═════ Supplied records ═════

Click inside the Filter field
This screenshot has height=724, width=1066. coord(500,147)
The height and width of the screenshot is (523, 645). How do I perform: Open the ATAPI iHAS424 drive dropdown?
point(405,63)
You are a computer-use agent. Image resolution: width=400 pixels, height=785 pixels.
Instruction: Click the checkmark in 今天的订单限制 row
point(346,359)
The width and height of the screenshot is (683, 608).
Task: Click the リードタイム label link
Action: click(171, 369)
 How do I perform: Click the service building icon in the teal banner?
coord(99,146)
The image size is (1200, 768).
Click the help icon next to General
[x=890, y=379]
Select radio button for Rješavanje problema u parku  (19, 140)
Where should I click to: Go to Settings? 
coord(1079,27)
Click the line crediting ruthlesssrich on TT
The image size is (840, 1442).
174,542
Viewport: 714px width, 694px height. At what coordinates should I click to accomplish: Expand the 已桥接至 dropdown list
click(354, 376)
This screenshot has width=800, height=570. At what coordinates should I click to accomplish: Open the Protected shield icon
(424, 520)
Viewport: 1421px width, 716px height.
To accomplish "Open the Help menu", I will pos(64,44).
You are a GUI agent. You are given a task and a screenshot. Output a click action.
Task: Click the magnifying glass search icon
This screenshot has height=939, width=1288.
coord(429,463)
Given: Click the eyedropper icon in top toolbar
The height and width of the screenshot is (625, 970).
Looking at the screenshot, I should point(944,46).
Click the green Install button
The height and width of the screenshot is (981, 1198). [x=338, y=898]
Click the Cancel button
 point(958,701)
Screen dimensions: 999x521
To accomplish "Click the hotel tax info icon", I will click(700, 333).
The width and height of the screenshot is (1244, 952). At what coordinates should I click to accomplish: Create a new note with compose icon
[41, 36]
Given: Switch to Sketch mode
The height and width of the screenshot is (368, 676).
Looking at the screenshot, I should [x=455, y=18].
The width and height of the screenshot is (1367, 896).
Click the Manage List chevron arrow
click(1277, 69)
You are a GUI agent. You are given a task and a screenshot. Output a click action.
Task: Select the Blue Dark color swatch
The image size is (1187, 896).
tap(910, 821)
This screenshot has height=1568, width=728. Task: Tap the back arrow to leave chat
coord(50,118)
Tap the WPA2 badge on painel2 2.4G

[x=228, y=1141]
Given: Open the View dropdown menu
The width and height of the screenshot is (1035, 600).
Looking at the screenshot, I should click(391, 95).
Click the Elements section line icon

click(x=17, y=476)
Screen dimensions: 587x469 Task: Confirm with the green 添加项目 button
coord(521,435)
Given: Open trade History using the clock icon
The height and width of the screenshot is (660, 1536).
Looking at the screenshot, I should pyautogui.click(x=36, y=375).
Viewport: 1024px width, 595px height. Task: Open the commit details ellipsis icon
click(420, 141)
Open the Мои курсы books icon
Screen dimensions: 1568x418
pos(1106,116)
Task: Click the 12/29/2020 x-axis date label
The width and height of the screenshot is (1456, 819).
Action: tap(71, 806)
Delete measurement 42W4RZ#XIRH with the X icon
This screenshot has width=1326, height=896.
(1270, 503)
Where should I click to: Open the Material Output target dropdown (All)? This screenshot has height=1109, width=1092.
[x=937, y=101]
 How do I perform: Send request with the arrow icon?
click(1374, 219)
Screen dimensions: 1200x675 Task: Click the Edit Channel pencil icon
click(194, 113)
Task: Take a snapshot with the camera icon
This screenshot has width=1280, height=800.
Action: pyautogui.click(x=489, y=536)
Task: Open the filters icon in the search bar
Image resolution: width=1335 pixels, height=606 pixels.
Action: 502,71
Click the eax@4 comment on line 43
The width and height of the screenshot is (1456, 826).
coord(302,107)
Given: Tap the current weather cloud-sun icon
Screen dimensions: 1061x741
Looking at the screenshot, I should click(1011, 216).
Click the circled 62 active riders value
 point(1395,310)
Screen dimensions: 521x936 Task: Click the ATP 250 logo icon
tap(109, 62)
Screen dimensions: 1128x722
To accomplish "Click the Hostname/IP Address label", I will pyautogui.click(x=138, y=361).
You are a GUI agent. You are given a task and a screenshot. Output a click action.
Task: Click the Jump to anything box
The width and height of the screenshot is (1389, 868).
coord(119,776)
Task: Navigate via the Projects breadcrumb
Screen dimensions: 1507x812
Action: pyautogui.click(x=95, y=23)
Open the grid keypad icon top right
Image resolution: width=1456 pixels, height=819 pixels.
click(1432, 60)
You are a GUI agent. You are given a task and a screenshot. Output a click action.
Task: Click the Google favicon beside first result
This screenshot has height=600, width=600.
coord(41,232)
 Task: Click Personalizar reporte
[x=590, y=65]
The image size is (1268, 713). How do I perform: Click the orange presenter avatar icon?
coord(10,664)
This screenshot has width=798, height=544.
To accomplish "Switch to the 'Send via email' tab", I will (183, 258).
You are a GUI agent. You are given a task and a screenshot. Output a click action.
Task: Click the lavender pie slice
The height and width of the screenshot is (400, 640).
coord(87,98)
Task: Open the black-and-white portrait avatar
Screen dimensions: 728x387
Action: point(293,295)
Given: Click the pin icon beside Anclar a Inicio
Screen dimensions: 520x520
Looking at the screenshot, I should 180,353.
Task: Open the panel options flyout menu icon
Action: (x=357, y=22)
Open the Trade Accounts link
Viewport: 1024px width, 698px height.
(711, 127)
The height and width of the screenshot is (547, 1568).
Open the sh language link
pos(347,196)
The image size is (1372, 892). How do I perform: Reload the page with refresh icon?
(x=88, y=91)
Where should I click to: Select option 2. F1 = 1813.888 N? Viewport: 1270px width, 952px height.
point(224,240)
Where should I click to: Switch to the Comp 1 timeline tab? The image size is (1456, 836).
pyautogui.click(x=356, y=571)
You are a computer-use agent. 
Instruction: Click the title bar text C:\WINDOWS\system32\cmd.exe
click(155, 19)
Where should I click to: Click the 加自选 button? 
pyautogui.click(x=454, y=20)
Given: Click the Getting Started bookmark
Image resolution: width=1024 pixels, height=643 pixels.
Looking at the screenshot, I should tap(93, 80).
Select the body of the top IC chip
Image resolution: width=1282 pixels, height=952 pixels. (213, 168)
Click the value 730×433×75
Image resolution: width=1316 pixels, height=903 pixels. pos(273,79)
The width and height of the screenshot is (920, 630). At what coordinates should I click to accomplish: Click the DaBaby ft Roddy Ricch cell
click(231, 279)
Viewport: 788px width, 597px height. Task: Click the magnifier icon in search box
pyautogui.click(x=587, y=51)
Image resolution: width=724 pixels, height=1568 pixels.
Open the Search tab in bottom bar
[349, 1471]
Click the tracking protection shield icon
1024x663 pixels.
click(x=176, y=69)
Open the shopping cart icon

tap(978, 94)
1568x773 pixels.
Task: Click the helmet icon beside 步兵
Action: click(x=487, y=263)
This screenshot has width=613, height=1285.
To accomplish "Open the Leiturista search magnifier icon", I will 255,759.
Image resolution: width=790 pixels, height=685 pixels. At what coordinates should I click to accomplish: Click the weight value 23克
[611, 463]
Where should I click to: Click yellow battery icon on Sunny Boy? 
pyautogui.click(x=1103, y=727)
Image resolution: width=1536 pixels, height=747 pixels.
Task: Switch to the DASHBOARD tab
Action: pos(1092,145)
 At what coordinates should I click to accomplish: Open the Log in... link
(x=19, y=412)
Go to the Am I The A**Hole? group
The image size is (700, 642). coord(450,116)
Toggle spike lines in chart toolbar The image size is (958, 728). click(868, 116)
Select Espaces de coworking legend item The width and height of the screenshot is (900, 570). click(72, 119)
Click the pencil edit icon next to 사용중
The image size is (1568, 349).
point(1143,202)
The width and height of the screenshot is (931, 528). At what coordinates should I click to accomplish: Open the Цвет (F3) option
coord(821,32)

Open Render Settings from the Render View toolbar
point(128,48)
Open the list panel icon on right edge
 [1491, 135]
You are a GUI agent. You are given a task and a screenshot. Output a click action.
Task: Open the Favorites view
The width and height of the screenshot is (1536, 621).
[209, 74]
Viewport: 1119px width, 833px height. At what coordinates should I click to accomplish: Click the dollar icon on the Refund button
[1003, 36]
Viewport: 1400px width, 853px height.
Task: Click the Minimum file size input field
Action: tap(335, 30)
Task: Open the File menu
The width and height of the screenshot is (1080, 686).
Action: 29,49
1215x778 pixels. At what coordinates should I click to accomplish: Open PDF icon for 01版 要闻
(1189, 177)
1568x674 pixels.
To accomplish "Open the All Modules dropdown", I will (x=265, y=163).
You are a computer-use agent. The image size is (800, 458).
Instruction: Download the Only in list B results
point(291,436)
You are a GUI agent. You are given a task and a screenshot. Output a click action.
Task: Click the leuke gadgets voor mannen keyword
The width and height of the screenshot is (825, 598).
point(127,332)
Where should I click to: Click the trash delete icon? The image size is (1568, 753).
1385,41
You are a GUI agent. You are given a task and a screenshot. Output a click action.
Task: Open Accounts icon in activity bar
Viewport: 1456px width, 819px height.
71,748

═════

Directive: Put every line of the material from the one containing "Where should I click to: Click the trash" through the last line, both included, into a JSON list of strings, one string per line, with blank lines omitted.

Answer:
[
  "Where should I click to: Click the trash delete icon? The image size is (1568, 753).",
  "1385,41",
  "You are a GUI agent. You are given a task and a screenshot. Output a click action.",
  "Task: Open Accounts icon in activity bar",
  "Viewport: 1456px width, 819px height.",
  "71,748"
]